The United States Supreme Court announced its decision in Tex. Dep’t of Hous. & Cmty. Affairs v. Inclusive Communities Project, Inc., 2015 WL 2473449, — U.S. — (2015), upholding disparate impact claims under the Fair Housing Act (FHA), 42 U.S.C. §3601 et seq. The case involved a challenge to criteria used by a state agency on where to give tax credits that subsidize construction of low-income housing. Plaintiff is a nonprofit organization that promotes housing for low-income families. It claimed that the agency’s formula steered housing to poorer areas and thus perpetuated or aggravated racial segregation in housing. The specific question taken by the Supreme Court was whether disparate impact claims are at all available under the Fair Housing Act. The Court decided that they are but limited them because of constitutional principles.
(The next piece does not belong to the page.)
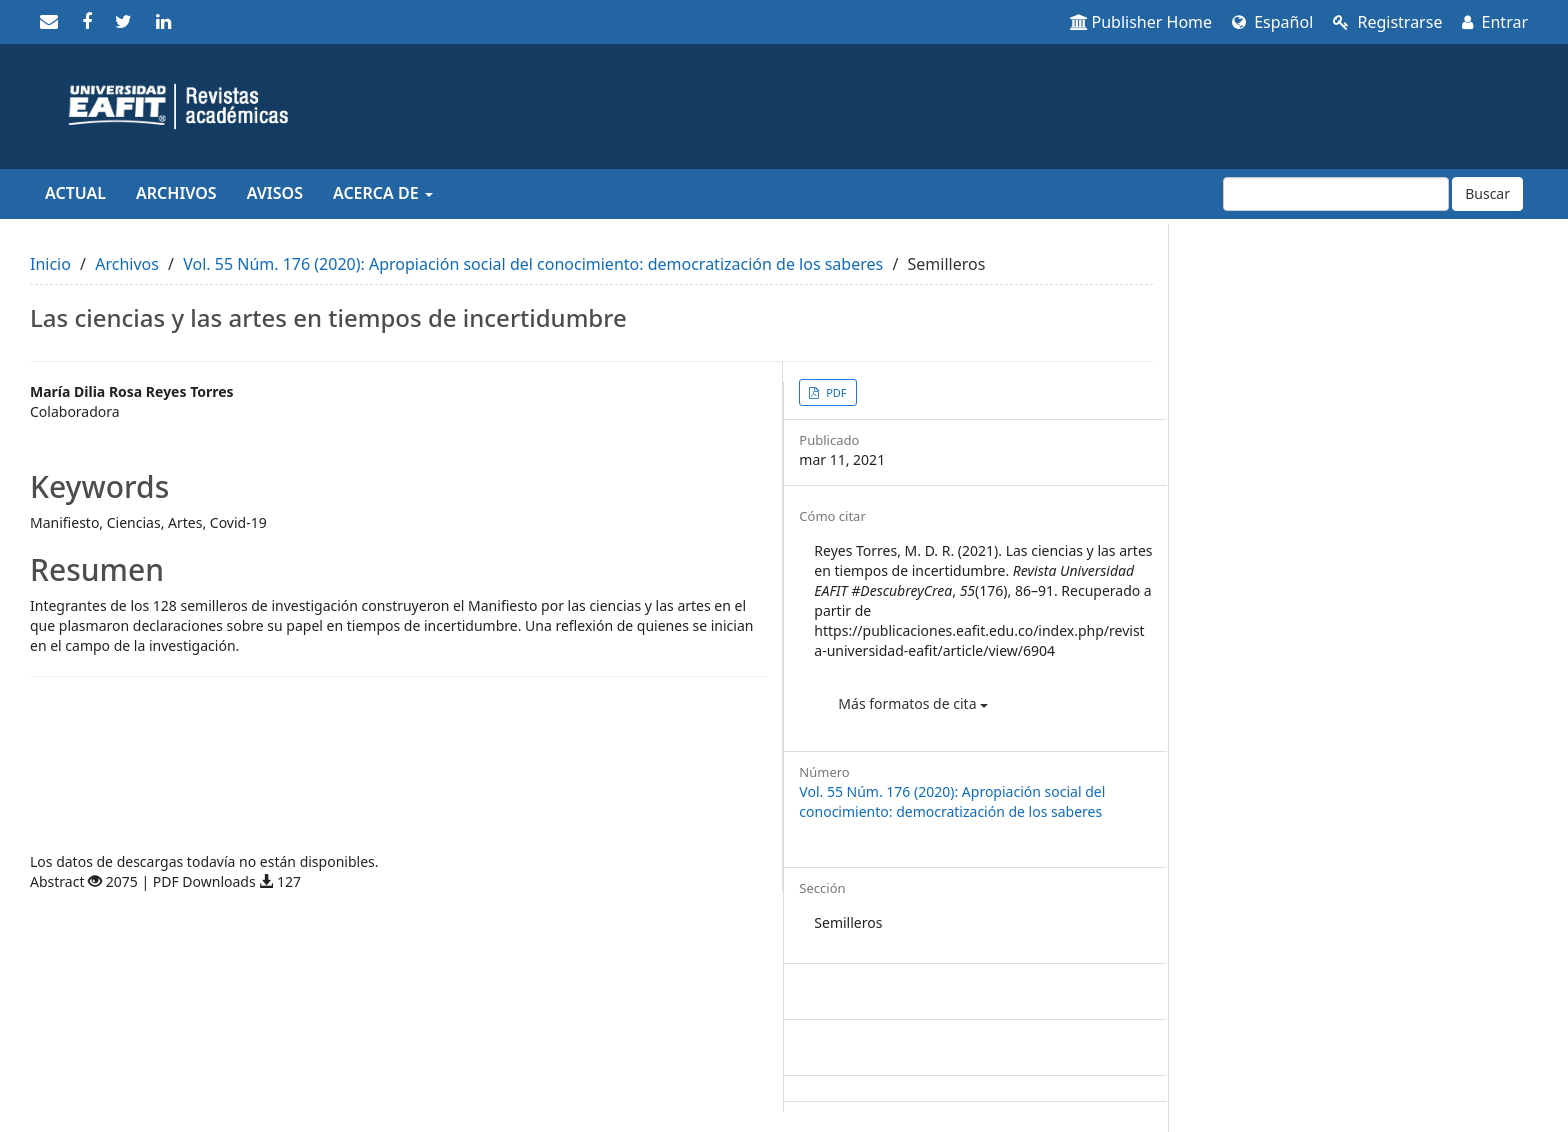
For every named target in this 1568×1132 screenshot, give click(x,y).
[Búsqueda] (1336, 194)
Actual (75, 193)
The Court noted that earlier cases had upheld disparate impact claims in employment discrimination when the statutes focused on consequences of actions rather than just motivation. Those statutes were Title VII of the 1964 Civil Rights Act and the Age Discrimination in Employment Act of 1967. The FHA makes it unlawful to “otherwise make unavailable” housing because of race or other characteristics. 42 U.S.C. §3604(a). That wording refers to consequences and thus supports a disparate impact approach. The mere fact that the statute makes actions illegal if they are undertaken “because of race” does not mean the statute requires a showing of intentional discrimination. Moreover, the 1988 amendments to the Fair Housing Act (which added “handicap” as a protected class among other things) showed that Congress approved of the uniform case law that had interpreted the FHA to include a disparate impact claim. Justice Kennedy’s opinion refers to Congress’s explicit consideration of disparate impact claims by reference to legislative history and its rejection of a proposed amendment that would have eliminated disparate impact claims. Moreover, the 1988 Act included 3 exemptions from disparate impact claims that would have been superfluous had they not been available. For example, the 1988 amendments provided that “[n]othing in [the FHA] limits the applicability of any reasonable . . . restrictions regarding the maximum number of occupants permitted to occupy a dwelling.” 42 U.S.C. §3607(b)(1).
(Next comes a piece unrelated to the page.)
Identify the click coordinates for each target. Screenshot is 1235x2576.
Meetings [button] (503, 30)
At the same time, the Court held that the Constitution prohibits enforcing a disparate impact claim based solely on statistical evidence of a disparity; rather, plaintiffs must show that defendant’s policy causes the disparity and that “there is an alternative practice that has less disparate impact and serves the [defendant’s] legitimate needs.” Because actors must be able to achieve legitimate government or private policies, such policies are not contrary to the disparate-impact requirement unless they are “artificial, arbitrary, and unnecessary barriers” to equal access to housing. Mainly because of this limitation on the applicability of disparate impact claims, the Court remanded for consideration of whether the Texas policies met this standard.
Remedial orders must be limited to eliminating the offending practice and should be race-neutral where possible.
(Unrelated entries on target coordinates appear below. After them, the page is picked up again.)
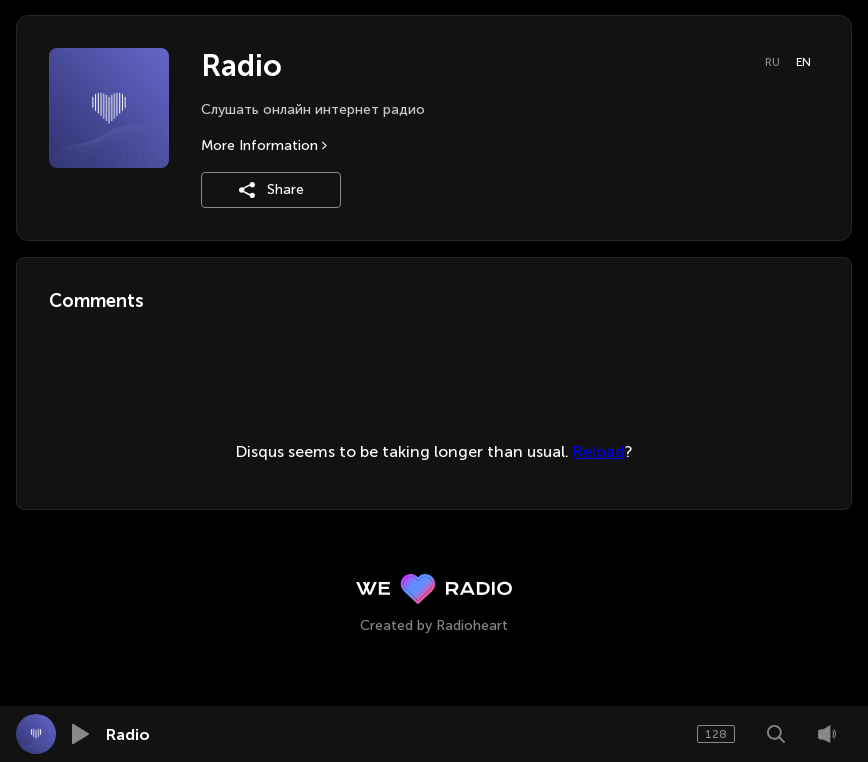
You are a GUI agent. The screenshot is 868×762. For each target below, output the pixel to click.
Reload (599, 451)
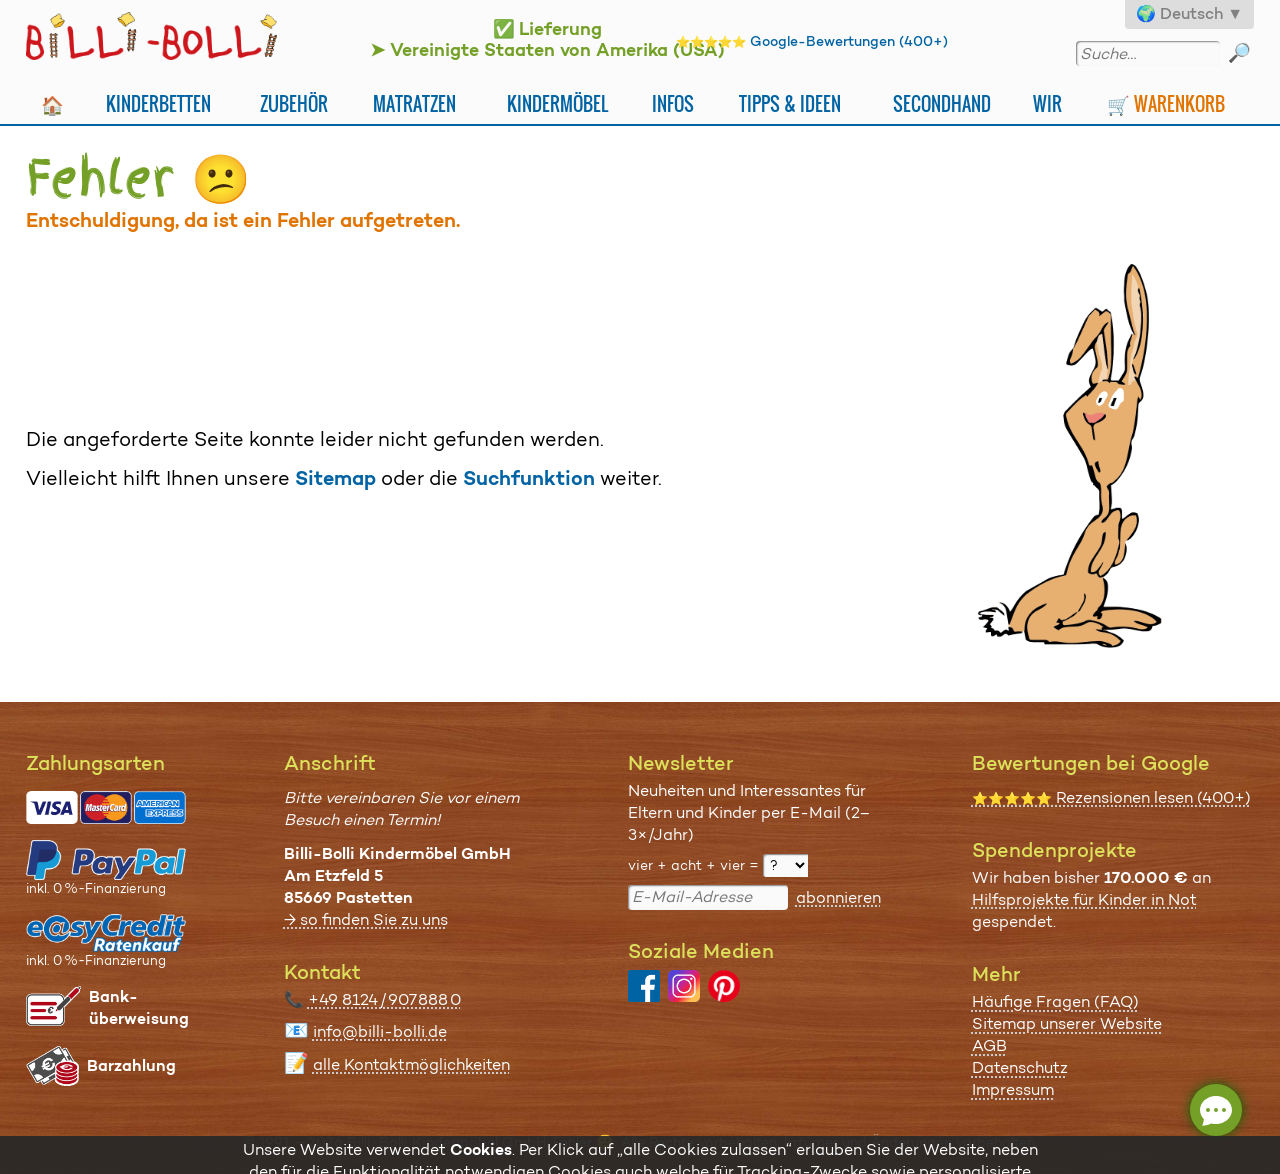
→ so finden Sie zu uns (366, 919)
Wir (1047, 103)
The Court’s recognition of disparate impact claims preserves their function in the context of zoning laws. In explaining the “discriminatory practices” the disparate impact claim was intended to eradicate, the Court explained: “These unlawful practices include zoning laws and other housing restrictions that function unfairly to exclude minorities from certain neighborhoods without any sufficient justification. Suits targeting such practices reside at the heartland of disparate-impact liability,” (citing the foundational case of Huntington Branch, NAACP v. Huntington, 844 F. 2d 926, 935–936 (2d Cir 1988), among other cases).
Importantly, the Court clarified that disparate impact claims are available against both private and governmental defendants, rejecting a theory that at least one Circuit had adopted in the past.
It appears that the recent regulations of the Department of Housing and Urban Development that define disparate impact claims are largely consistent with the Supreme Court’s analysis but whether that is actually so may need to await further litigation. Implementation of the Fair Housing Act’s Discriminatory Effects Standard, 78 Fed. Reg. 11460 (2013), 24 C.F.R. §100.500.